How does cosine similarity work?
Practical implementation notes
- Cosine distance is available in common libraries, but users report SciPy’s distance module as slow, prone to overflow in mixed precision, and using suboptimal math functions; it’s fine for small datasets but not “big data.”
- For JavaScript, multiple passes over standard arrays are seen as costly;
TypedArrayplus simple loops are recommended for speed and compatibility with native extensions.
Why cosine similarity is popular (especially in NLP)
- In classic information retrieval, cosine on bag‑of‑words vectors naturally implements “length‑normalized word counting,” avoiding bias toward longer documents.
- With word or sentence embeddings, cosine is interpreted as “how much the same features are active in both,” while ignoring overall scale.

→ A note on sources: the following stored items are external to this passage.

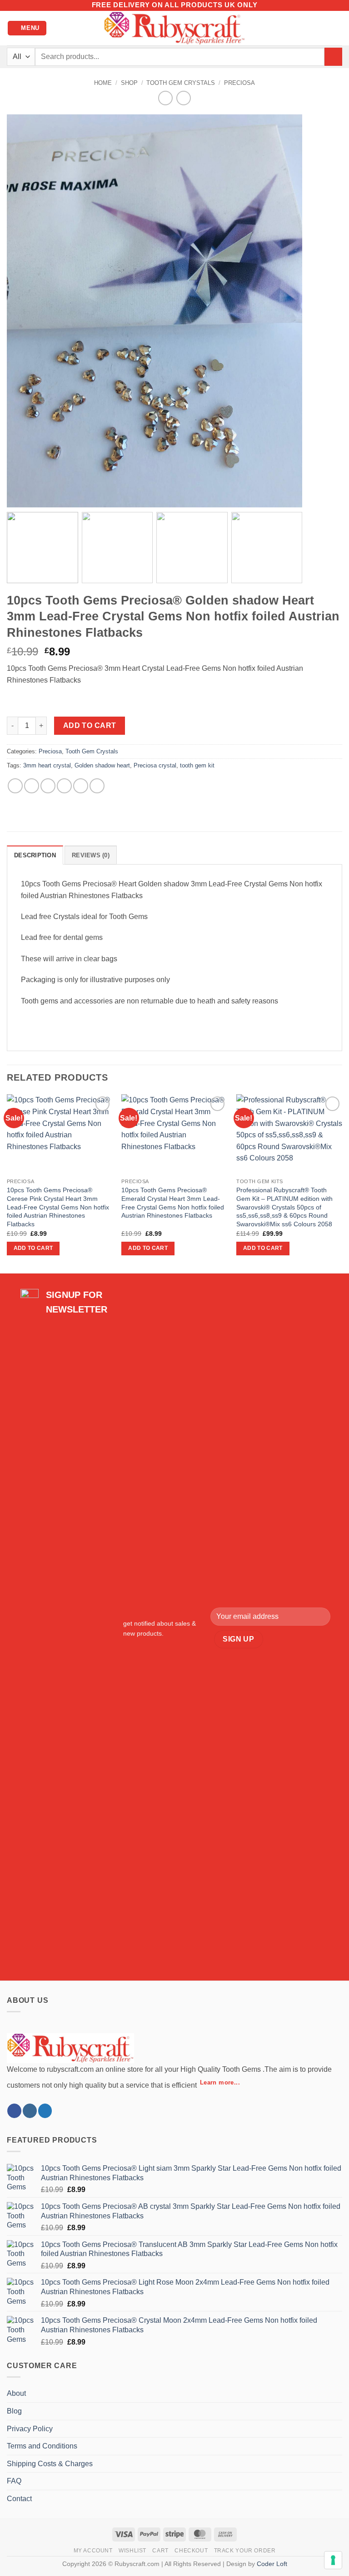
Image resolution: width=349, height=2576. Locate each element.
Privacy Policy (30, 2429)
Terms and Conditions (42, 2446)
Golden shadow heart (102, 765)
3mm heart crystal (47, 765)
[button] (27, 28)
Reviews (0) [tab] (91, 855)
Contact (19, 2498)
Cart (160, 2550)
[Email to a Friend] (64, 785)
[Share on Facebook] (31, 785)
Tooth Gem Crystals (180, 82)
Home (103, 82)
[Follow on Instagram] (30, 2111)
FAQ (14, 2481)
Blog (14, 2411)
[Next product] (165, 98)
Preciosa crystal (155, 765)
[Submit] (333, 56)
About (16, 2393)
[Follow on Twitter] (45, 2111)
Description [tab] (35, 855)
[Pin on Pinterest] (80, 785)
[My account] (322, 28)
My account (93, 2550)
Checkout (191, 2550)
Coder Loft (272, 2563)
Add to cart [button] (33, 1248)
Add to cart (89, 725)
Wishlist (132, 2550)
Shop (129, 82)
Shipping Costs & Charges (50, 2464)
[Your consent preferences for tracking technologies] (333, 2560)
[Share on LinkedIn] (97, 785)
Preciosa (239, 82)
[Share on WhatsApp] (15, 785)
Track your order (245, 2550)
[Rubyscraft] (174, 27)
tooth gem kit (197, 765)
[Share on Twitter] (47, 785)
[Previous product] (183, 98)
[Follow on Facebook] (14, 2111)
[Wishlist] (306, 28)
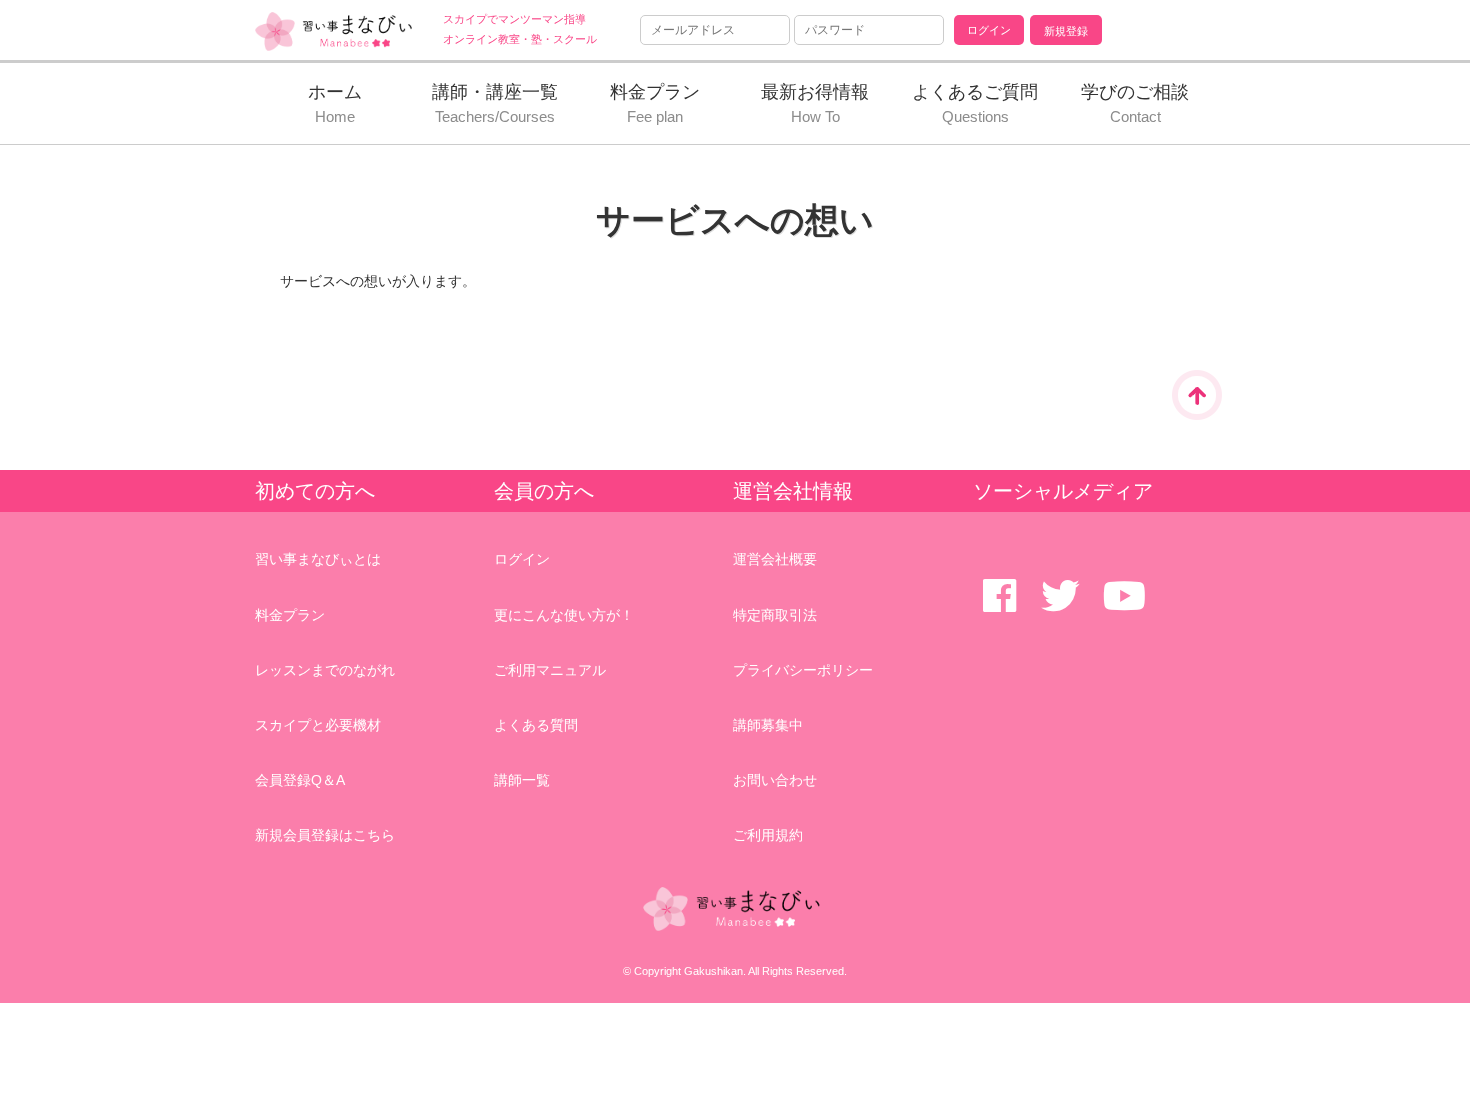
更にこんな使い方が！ (564, 615)
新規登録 (1066, 31)
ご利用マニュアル (550, 670)
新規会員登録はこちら (325, 835)
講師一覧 (522, 780)
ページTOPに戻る (1197, 395)
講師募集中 (768, 725)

- Some see it as essentially “normalized dot product” and prefer that framing; others emphasize its geometric meaning as the cosine of the angle between vectors.

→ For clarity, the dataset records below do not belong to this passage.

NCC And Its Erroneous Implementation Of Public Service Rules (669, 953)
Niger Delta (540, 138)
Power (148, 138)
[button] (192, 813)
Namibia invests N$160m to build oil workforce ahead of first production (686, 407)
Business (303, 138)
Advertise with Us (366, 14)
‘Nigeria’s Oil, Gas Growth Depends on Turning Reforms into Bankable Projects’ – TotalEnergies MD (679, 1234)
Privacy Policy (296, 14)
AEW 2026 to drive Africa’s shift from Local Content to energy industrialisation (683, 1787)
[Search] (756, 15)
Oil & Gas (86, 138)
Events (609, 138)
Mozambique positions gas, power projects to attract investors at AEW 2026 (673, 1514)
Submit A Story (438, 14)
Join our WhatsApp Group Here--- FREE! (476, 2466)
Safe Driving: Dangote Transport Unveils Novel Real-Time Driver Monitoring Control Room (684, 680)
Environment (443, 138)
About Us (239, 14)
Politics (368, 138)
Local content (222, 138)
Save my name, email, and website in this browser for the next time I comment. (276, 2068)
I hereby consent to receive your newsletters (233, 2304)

Normalization vs magnitude
- Many practitioners normalize embeddings to unit length so cosine becomes a dot product; they ask whether magnitude ever matters.
- Replies note that models (e.g., language models’ logits) use unnormalized dot products, so magnitude can encode information like token frequency.

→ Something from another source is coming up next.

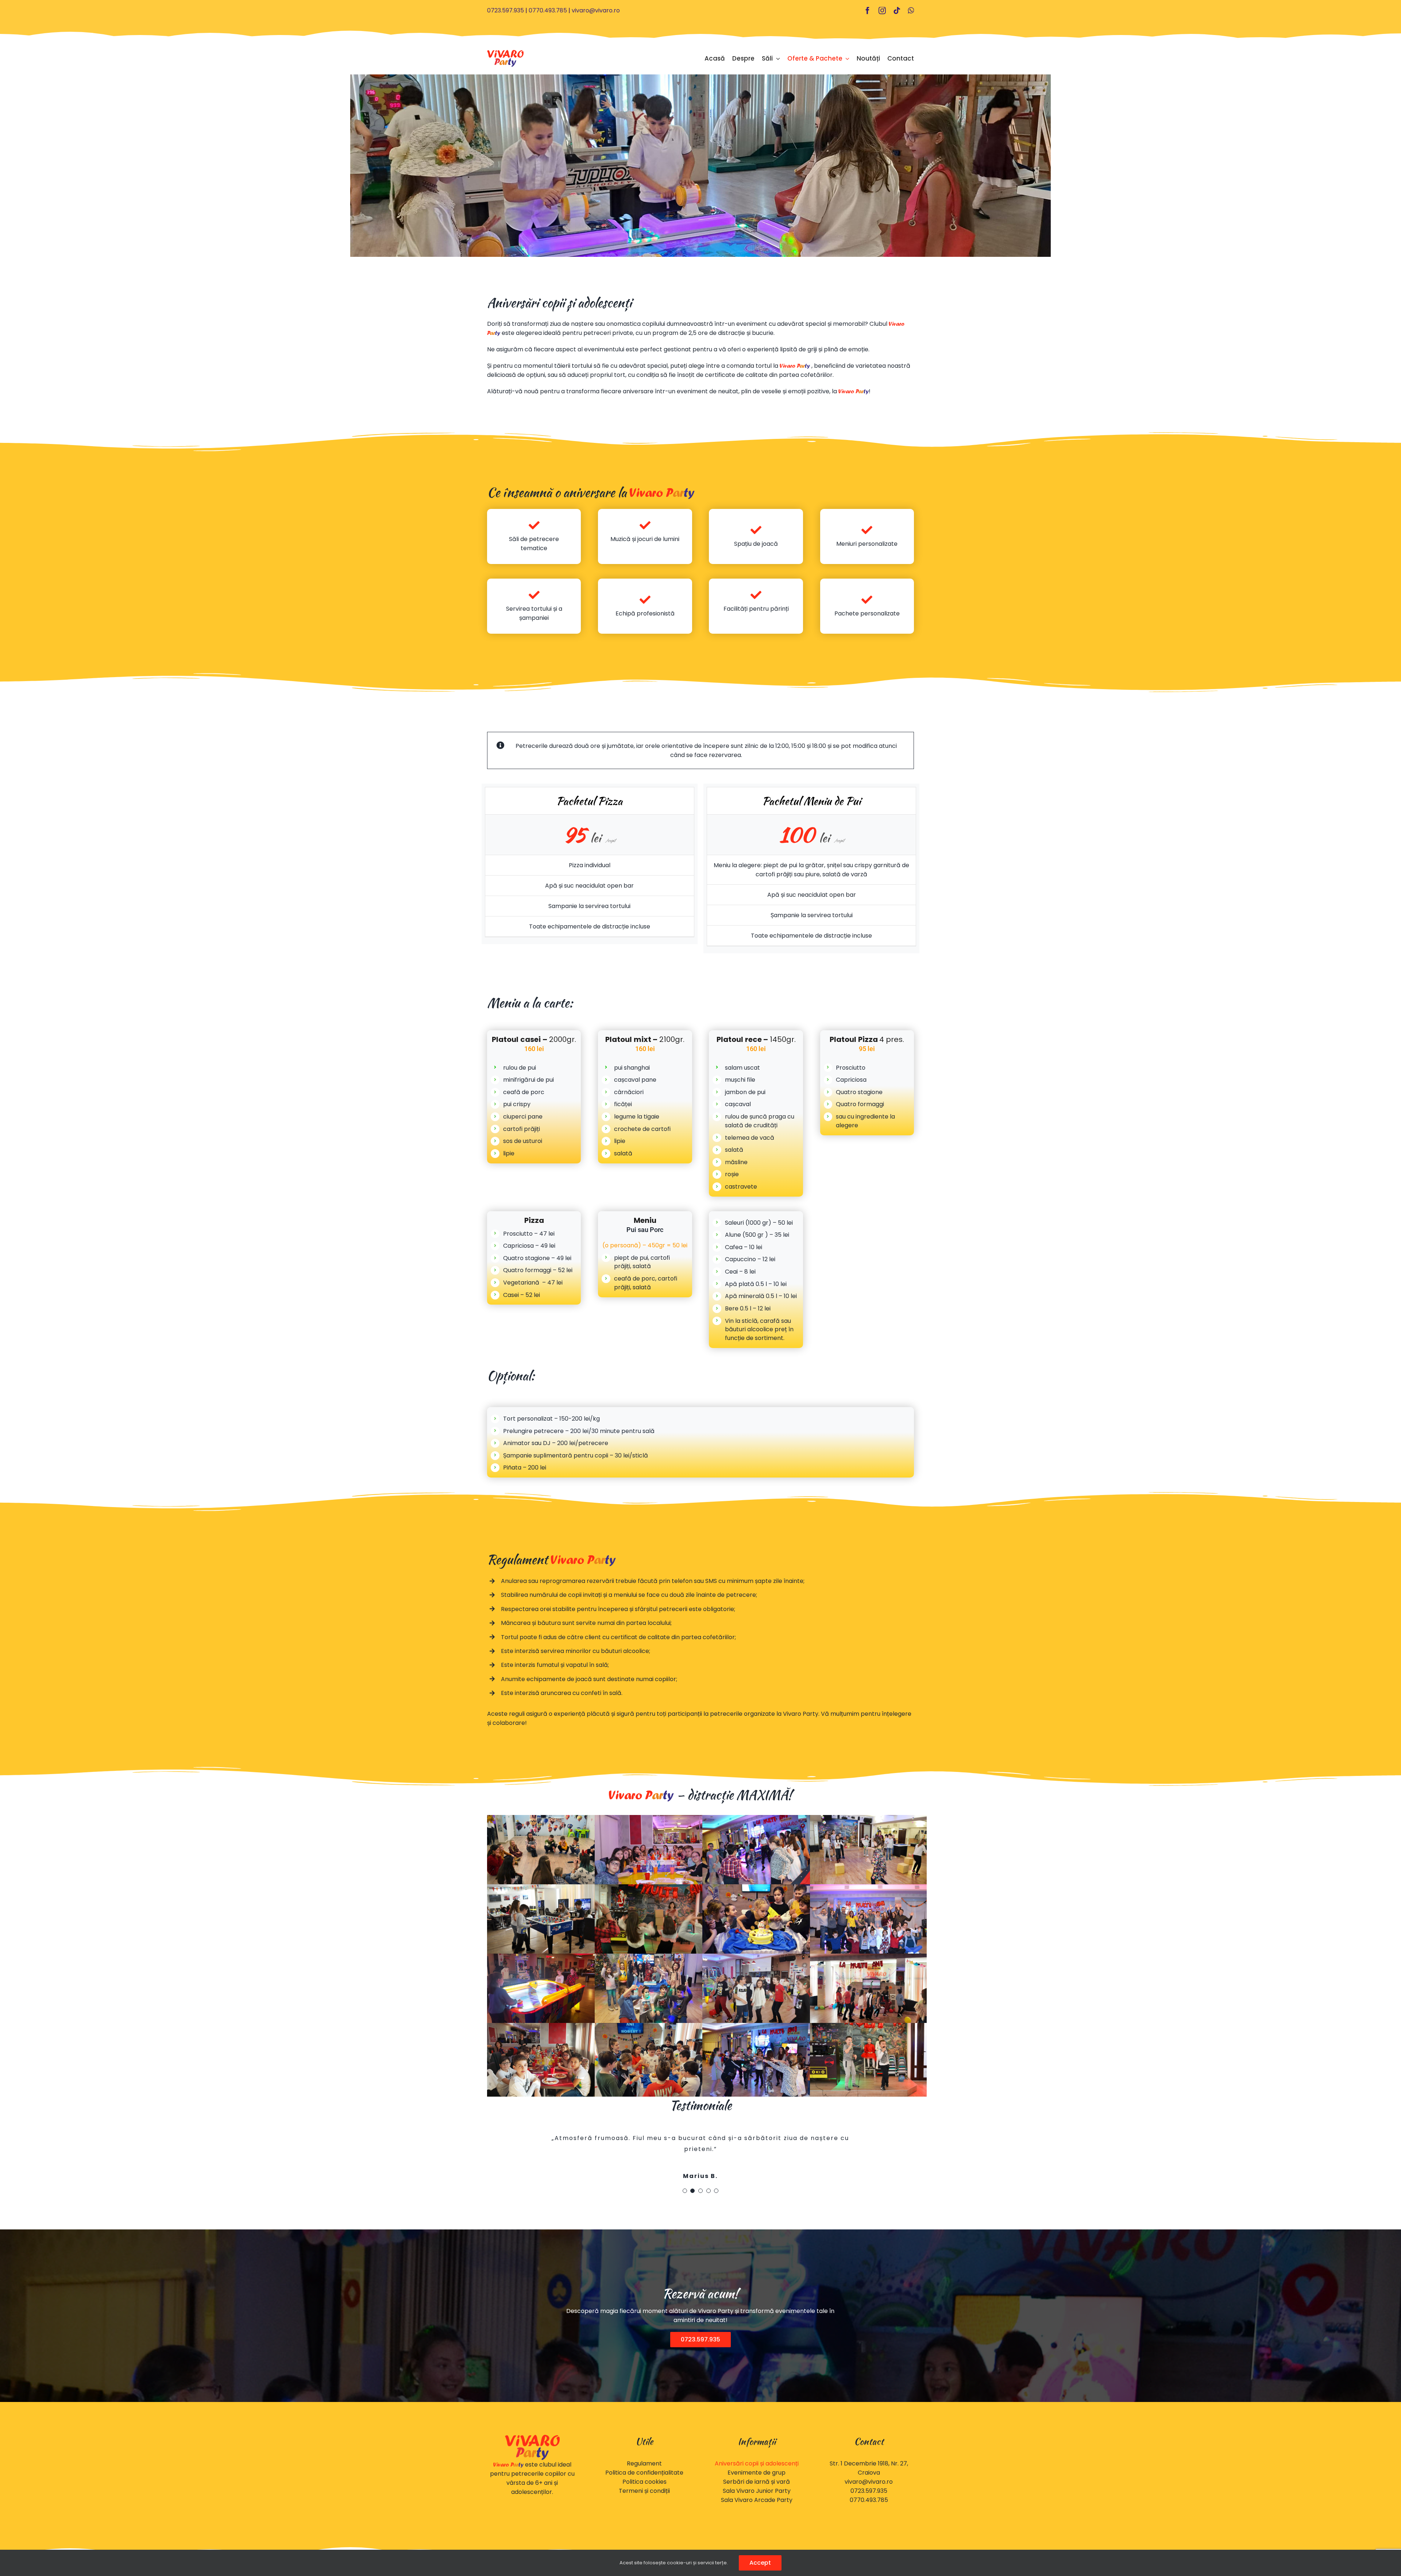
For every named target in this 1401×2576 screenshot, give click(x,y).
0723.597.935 (505, 10)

- Some applications use L2 distance where magnitude strongly affects similarity.
- Debate arises over whether normalization “loses a dimension” or just discards magnitude information; the geometry of unit spheres and manifolds is discussed.
High-dimensional behavior
- Multiple comments note that in high dimensions, random vectors tend to have cosine near zero and distances cluster, but cosine still works well for relative ranking.
- There’s mention of work suggesting not normalizing in high‑dimensional ML spaces and of the general “curse of dimensionality,” though details are left vague.
Geometry vs abstraction
- One camp insists we are doing geometry/trigonometry (angles, projections, spheres) and finds that intuitive, even in high dimensions.
- Another camp prefers viewing vectors as feature lists or functions where cosine is just an inner product–based correlation, arguing that geometric imagery can mislead beyond 3D.
Alternatives and criticisms
- Cosine similarity is criticized as status‑quo and sometimes misapplied, especially when vector magnitude carries important meaning or data include negatives, noise, or temporal/geospatial structure.
- Suggested alternatives include Euclidean, L1/Manhattan, Chebyshev, Jaccard, Pearson correlation, Hamming, and problem‑specific metrics.
- It’s noted that if all vectors have equal norm, cosine similarity and Euclidean distance induce the same nearest‑neighbor ordering.